- Origin: Calgary, Alberta, Canada
- Genres: Alternative rock
- Years active: 1999–present
- Labels: Saved By Radio, Catch And Release
- Past members: Garrett McClure Arran Fisher Sean Grier Dean Martin Liz Collins

= The Summerlad =

Canadian musical group

The Summerlad were a band from Calgary, Alberta, Canada, formed by singer-guitarist Garrett McClure in 1999 after the demise of The Primrods. McClure was joined by guitarist Sean Grier, bassist Arran Fisher, and drummer Dean Martin. Their first album, 2001's Distance Will Be Swept Up, was released on Calgary's Catch and Release label, and received coverage in publications like exclaim!. Between 2001 and 2005, they released two singles projects, Mandarin Hand and The Golden Hammers Project. The song "Golden Hammers", which had been remixed by artists such as Jace Lasek of The Besnard Lakes in The Golden Hammers Project, reappeared on The Summerlad's second full-length album, Themes: International, released in 2005 on Saved By Radio. Themes:International received significant airplay on Canadian campus radio stations, and The Summerlad appeared at festivals such as North by Northeast in support of the album.

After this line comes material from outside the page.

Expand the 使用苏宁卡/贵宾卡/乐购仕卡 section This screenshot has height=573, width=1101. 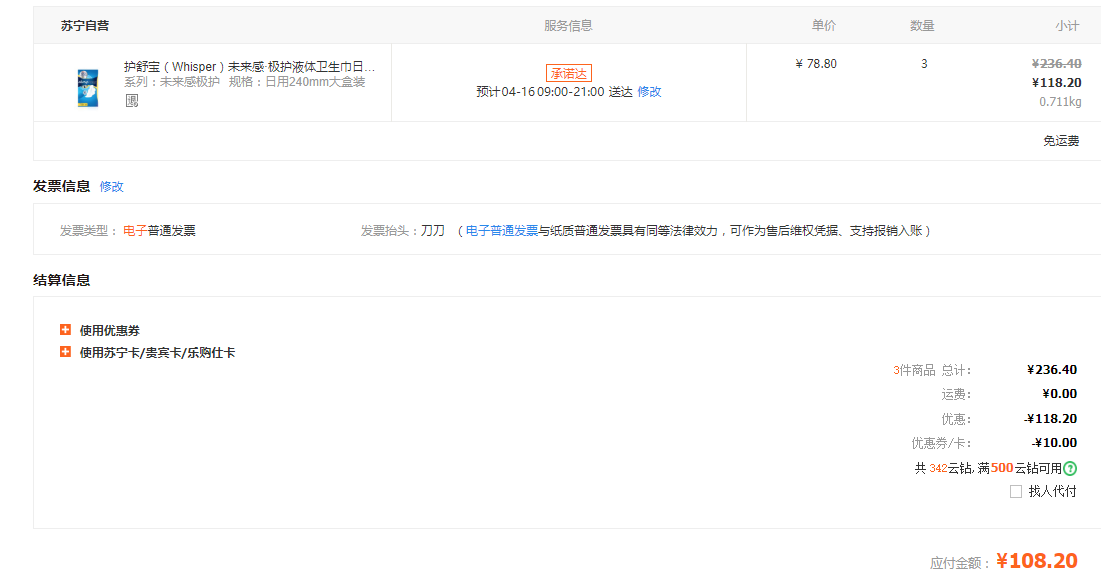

In 2005, The Summerlad also debuted their epic ensemble piece City of Noise, a depiction of a day in the life of an unspecified city, at One Yellow Rabbit's High Performance Rodeo festival; the piece featured 20 performers in addition to the core quartet. City of Noise was released on CD and double vinyl LP in 2007 on Saved By Radio/Saved By Vinyl. Around this time, guitarist Sean Grier left the band, while keyboardist Liz Collins joined.

==Discography==

===Albums===
- Distance Will Be Swept Up (1999)
- Themes: International (2005)
- City of Noise (double album) (2007)
- Blue Skinned (2010)

===Singles===
- "Mandarin Hand"
- "The Golden Hammers Project" (2003)
- "Carnus Magi" / "Everyone Scolds The Wolf" (2006)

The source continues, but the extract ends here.